━━ Data extract ━━

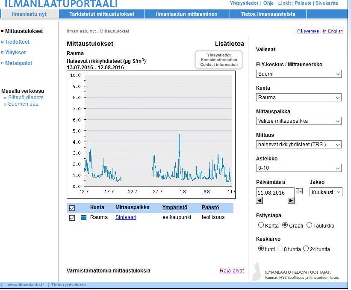Select the Taulukko display option
Screen dimensions: 351x290
[309, 225]
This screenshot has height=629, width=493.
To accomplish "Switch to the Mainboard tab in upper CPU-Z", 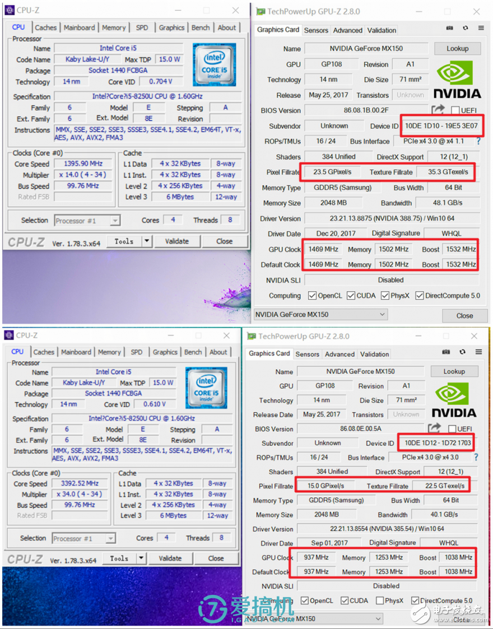I will coord(79,27).
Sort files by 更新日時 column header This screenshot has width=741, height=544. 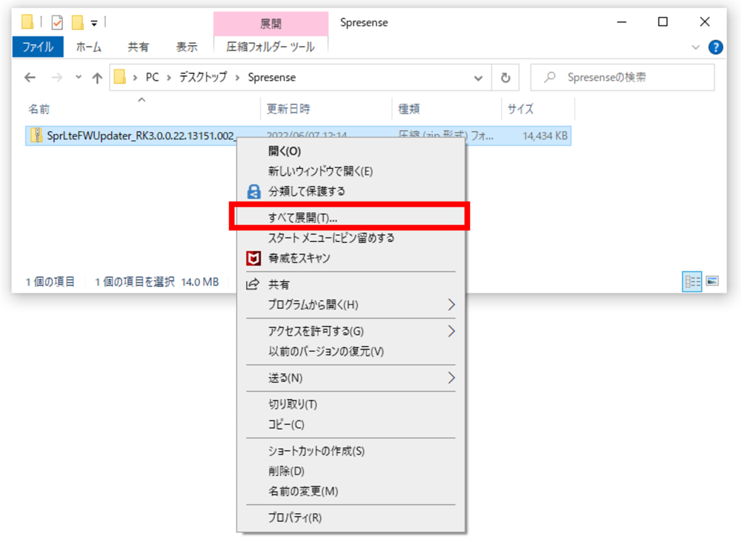pos(288,109)
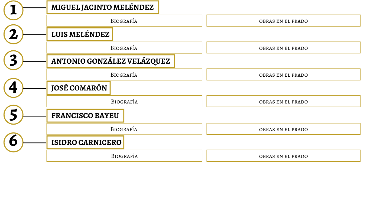View Obras en el Prado for Isidro Carnicero
The height and width of the screenshot is (208, 370).
(283, 156)
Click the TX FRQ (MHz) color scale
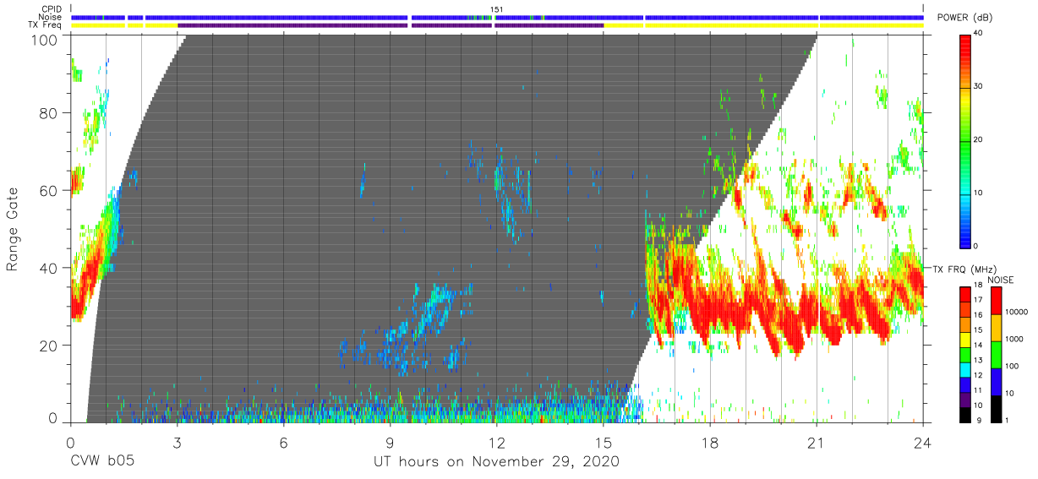The width and height of the screenshot is (1038, 479). point(966,354)
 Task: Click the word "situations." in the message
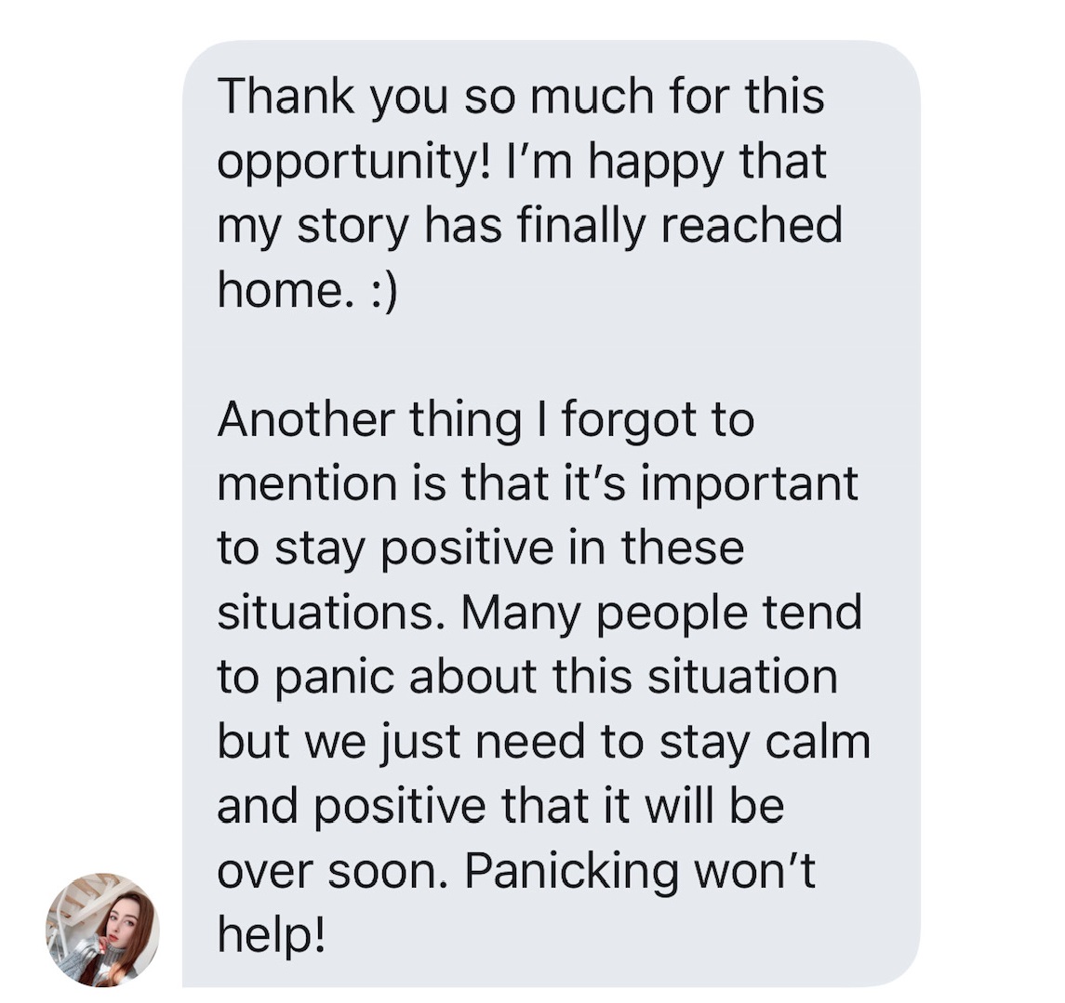coord(336,613)
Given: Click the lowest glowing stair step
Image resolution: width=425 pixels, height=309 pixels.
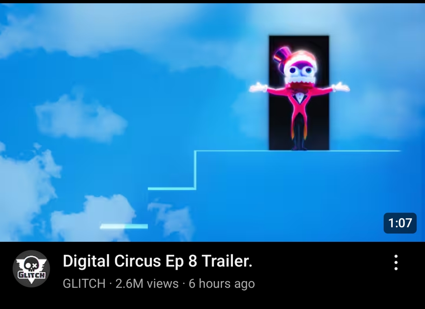Looking at the screenshot, I should (x=124, y=226).
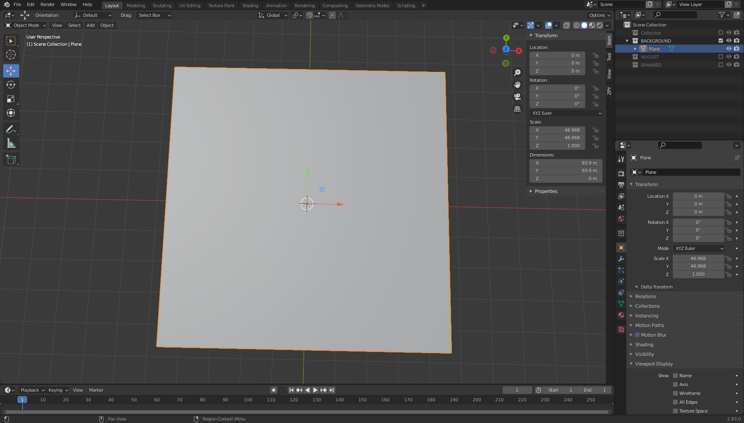Image resolution: width=744 pixels, height=423 pixels.
Task: Enable the Wireframe viewport display checkbox
Action: [675, 393]
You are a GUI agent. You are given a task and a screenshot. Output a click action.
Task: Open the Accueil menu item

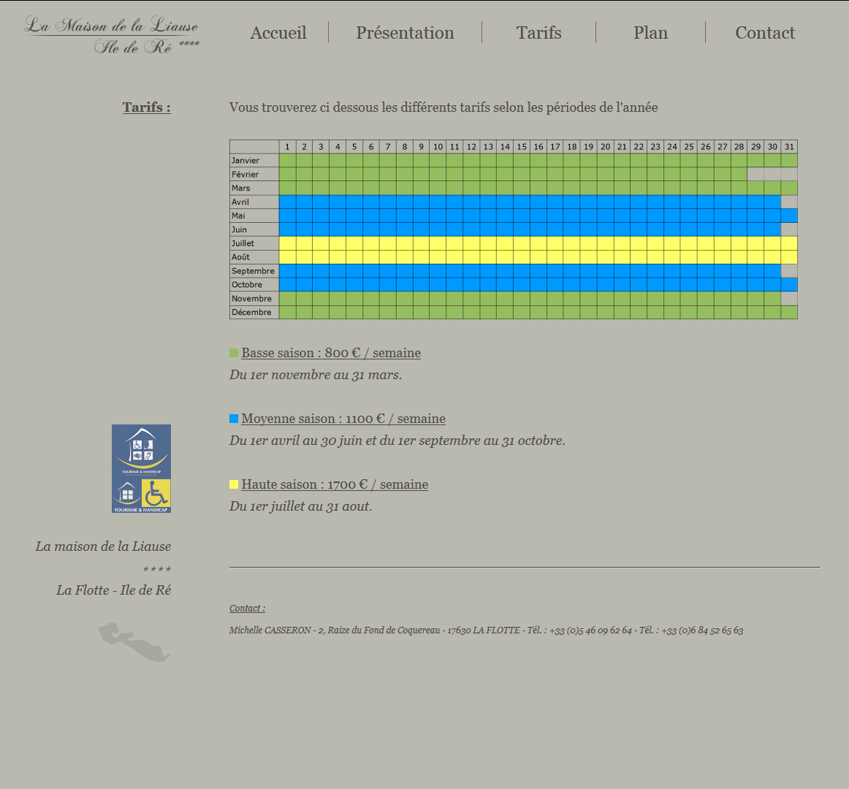(278, 33)
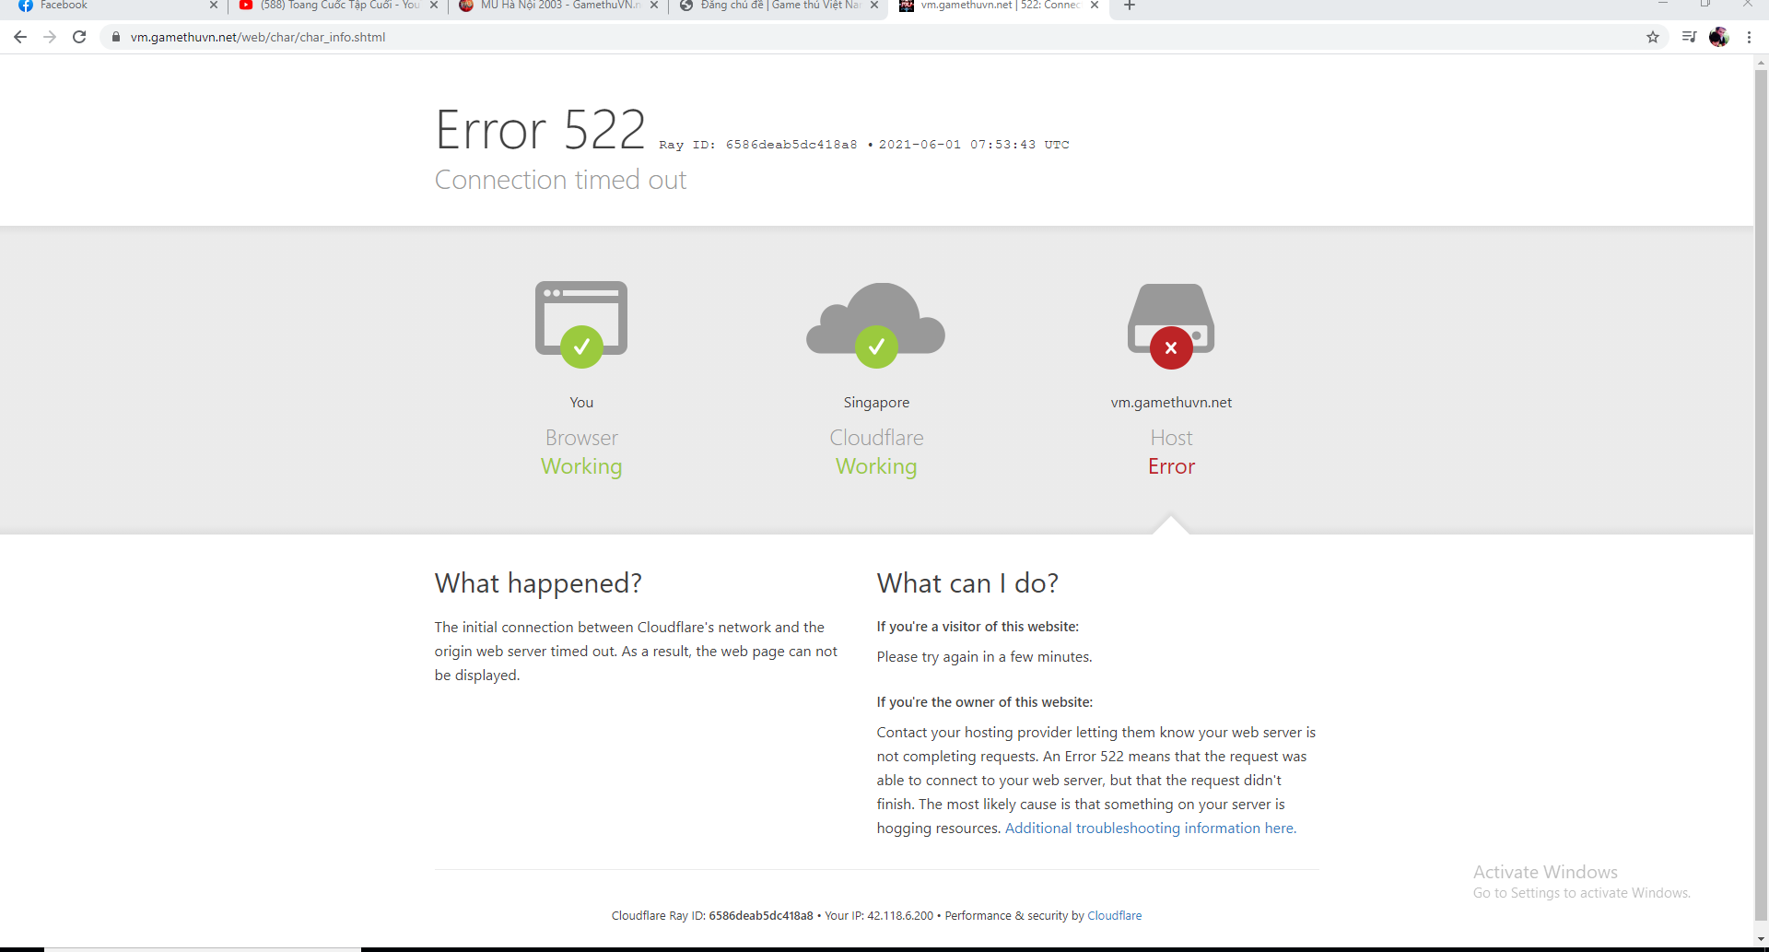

━━━

◆ **Exercise**
Each line from the one with "Click the TX FRQ (MHz) color scale" through the final line of the records must be copied exactly, with no pictures and no additional lines.

◆ **Response**
Click the TX FRQ (MHz) color scale
The width and height of the screenshot is (1038, 479). point(966,354)
 Task: Click the word "situations." in the message
coord(336,613)
Given: Click the lowest glowing stair step
Image resolution: width=425 pixels, height=309 pixels.
Looking at the screenshot, I should (x=124, y=226).
Image resolution: width=744 pixels, height=423 pixels.
Task: Enable the Wireframe viewport display checkbox
Action: [675, 393]
You are a GUI agent. You are given a task and a screenshot. Output a click action.
Task: Open the Accueil menu item

(278, 33)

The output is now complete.